A weaker yuan exchange rate against the US dollar is not helping China’s export machine – at least not during the past two months.
Although the yuan lost about 1.5 per cent against the greenback in October, shipments of Chinese products to overseas markets dropped 7.3 per cent in dollar terms last month compared with a year earlier, following a fall of 10 per cent in September, according to data released by China’s General Administration of Customs on Tuesday.
Exports to China’s top three destinations, namely the United States, the European Union and Japan, in October dropped 5.6 per cent, 8.7 per cent and 3.3 per cent, respectively, compared with the year before.
But exports to the Association of Southeast Asian Nations declined only 0.9 per cent – much less than the 10.8 per cent reduction recorded in September.
“Goods exports improved somewhat in October after the major setback in September, but not enough to prevent a further loss of momentum and underscoring that the recent trend towards somewhat stronger global demand growth remains fragile and susceptible to setbacks,” Louis Kuijs, head of Asia research at Oxford Economics, wrote in a note.

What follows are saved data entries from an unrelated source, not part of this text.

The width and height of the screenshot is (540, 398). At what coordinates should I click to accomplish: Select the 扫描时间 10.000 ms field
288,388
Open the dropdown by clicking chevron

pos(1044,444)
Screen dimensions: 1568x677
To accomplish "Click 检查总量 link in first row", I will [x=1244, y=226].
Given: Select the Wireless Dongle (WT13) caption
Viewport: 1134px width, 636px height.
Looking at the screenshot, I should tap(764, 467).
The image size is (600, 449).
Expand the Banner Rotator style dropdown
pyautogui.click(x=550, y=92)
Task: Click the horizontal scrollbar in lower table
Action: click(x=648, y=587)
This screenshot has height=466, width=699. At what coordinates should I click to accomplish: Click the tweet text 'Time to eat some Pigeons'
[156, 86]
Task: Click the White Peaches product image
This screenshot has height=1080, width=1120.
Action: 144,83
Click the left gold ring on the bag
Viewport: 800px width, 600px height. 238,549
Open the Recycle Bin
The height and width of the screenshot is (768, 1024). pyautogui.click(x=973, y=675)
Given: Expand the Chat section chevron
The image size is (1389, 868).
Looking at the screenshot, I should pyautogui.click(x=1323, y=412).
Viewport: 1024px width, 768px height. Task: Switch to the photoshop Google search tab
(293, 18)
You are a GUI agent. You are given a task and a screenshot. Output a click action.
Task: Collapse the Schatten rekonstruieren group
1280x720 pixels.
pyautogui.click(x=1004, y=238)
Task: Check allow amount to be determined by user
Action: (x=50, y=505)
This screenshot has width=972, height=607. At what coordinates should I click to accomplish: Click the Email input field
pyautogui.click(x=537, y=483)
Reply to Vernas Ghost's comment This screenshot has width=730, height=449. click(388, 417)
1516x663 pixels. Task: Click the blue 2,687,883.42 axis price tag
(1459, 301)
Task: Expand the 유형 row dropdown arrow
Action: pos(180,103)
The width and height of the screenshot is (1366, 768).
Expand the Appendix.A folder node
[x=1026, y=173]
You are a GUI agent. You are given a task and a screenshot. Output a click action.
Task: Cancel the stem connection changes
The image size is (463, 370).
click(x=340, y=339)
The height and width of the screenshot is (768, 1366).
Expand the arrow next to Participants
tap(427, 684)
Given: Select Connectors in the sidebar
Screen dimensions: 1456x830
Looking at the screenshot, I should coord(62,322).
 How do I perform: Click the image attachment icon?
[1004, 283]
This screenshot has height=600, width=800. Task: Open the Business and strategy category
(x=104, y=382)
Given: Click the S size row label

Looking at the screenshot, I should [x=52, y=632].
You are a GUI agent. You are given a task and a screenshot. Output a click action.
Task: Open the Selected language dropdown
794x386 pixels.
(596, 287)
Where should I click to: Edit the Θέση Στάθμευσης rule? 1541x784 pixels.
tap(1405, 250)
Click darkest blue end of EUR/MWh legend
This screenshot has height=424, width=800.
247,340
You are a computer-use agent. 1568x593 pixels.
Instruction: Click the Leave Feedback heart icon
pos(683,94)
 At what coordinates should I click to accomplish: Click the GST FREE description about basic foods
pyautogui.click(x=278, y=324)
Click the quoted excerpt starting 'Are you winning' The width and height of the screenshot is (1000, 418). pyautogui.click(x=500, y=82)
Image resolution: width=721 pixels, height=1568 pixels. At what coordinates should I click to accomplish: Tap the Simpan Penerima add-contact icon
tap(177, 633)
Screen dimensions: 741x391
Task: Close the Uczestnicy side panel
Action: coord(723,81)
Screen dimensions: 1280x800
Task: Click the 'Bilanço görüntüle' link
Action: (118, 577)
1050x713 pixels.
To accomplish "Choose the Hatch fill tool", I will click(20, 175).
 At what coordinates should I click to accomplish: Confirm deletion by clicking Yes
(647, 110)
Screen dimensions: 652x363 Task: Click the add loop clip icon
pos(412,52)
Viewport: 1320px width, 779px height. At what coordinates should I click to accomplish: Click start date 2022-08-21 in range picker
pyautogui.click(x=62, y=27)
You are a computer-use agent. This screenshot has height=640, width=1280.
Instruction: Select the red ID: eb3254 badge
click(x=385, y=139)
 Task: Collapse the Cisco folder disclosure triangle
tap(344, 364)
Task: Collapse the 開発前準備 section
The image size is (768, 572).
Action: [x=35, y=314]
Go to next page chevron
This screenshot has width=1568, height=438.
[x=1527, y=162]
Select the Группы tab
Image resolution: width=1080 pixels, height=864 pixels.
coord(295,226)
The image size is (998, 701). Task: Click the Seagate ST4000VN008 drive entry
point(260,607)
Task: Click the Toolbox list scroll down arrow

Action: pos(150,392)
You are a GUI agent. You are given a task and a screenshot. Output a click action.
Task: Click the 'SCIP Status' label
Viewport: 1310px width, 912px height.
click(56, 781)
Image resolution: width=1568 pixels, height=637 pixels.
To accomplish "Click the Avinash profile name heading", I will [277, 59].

“Imports continued to do better than exports, signalling that domestic demand held up well through October, although we expect downward pressures on domestic demand to remain going forward.”
China Merchants Securities macro analyst Liu Yaxin said: “The two-straight monthly falls of exports reinforced the impression that foreign demand may be actually worse than expected.”
China’s imports dropped 1.4 per cent in October in dollar terms, but rose 3.2 per cent in yuan terms.
“The ongoing cyclical rebound in China’s economy should support imports for another quarter or two, but is unlikely to last much longer given that the boost to growth from earlier policy easing is set to fade before long,” the research consultancy Capital Economics wrote.
The official purchasing manager’s index (PMI) hit a 26-month high of 51.2 last month.
January-October exports fell 7.7 per cent year-on-year to US$1.71 trillion, while imports were down 7.5 per cent to US$1.27 trillion.
Trade surplus widened to US$49.1 billion last month from US$15.2 billion a month earlier, leaving the country with a US$441.6 billion trade surplus in the first 10 months of the year.
The fourth quarter is usually a high export season given the Christmas and New Year orders, but the high comparison base last year weighed heavily on trade figures, the Ministry of Commerce said in a report released last week.
The trade results are part of China’s struggle to stabilise its economy.
Gross domestic product growth has been maintained at 6.7 per cent so far this year. China is due to release monthly investment and consumption data next Monday.